A Far North iwi leader says a report into the Enchanter tragedy is a wake-up call for the region.
The report, by the Transport Accident Investigation Commission, found shortcomings in the country’s search and rescue systems – such as a lack of helicopter fuel storage in remote areas – led to significant delays in the rescue operation.
The Doubtless Bay-based Enchanter was returning from a fishing charter to the Three Kings Islands, about 50km north of Cape Reinga, when it was hit by a large wave near North Cape in March 2022.
The vessel capsized – tearing off the cabin and flybridge – and throwing all eight passengers and two crew into the water.
Five were winched to safety by the Northland Rescue Helicopter in extremely challenging conditions, but the bodies of the remaining five were not found until two days later.
The TAIC report found because the capsize was so sudden, no one was wearing, or had access to, lifejackets.
Te Aupōuri commercial general manager Penetaui Kleskovic wants the iwi to work with Search and Rescue to build capacity for future maritime emergencies.
“It is a valuable lesson for us here in the north,” he said.
“As an iwi, Te Aupōuri, the mana whenua of the peninsula area, we need to boost our resilience in the Far North.”
Kleskovic said he was also keen to work with the rescue helicopter trust on a fuel depot on the Aupōuri Peninsula.
Better fuel storage for remote areas is one of the nine urgent recommendations to the Ministry of Transport and Maritime New Zealand made in the 104-page TAIC report.
The commission has also called for better application of existing maritime rules, new rules about access to lifejackets, tracking devices for commercial boats, more search and rescue training, and dedicated search and rescue aircraft for remote operations.

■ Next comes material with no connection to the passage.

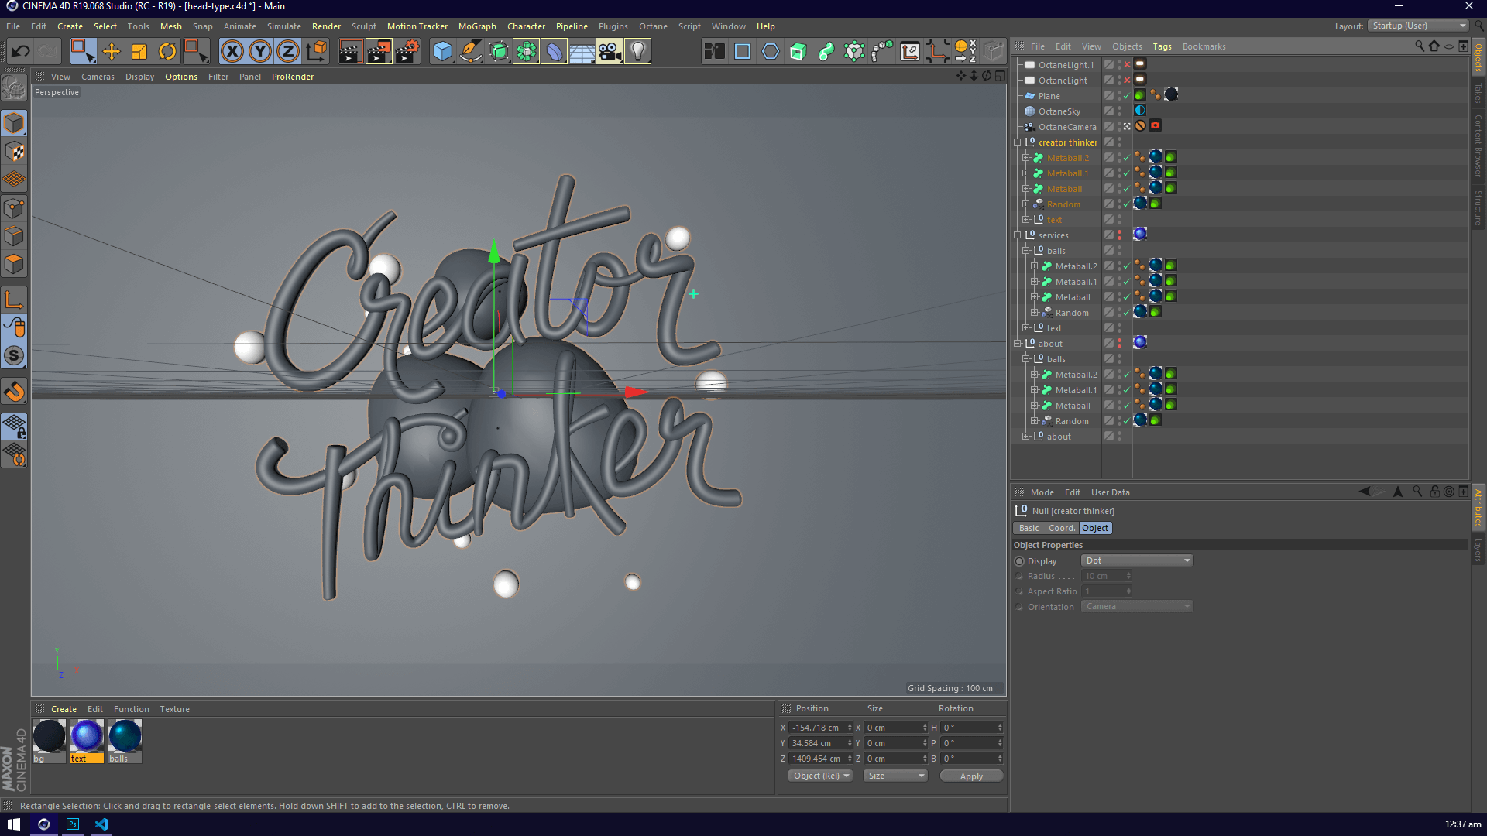The height and width of the screenshot is (836, 1487).
Task: Open the Display type dropdown
Action: [x=1136, y=560]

Following the report’s release, TAIC chief commissioner Jane Mears told reporters it was “very frustrating” that the issue of access to lifejackets continued to be flagged in its investigations into maritime incidents.
“We have made other recommendations about the need for lifejackets to be mandated in other circumstances, she said.
“We do think lifejackets should be mandatory.”
Gerrard said it was always important to be vigilant and aware of conditions when going out on the water.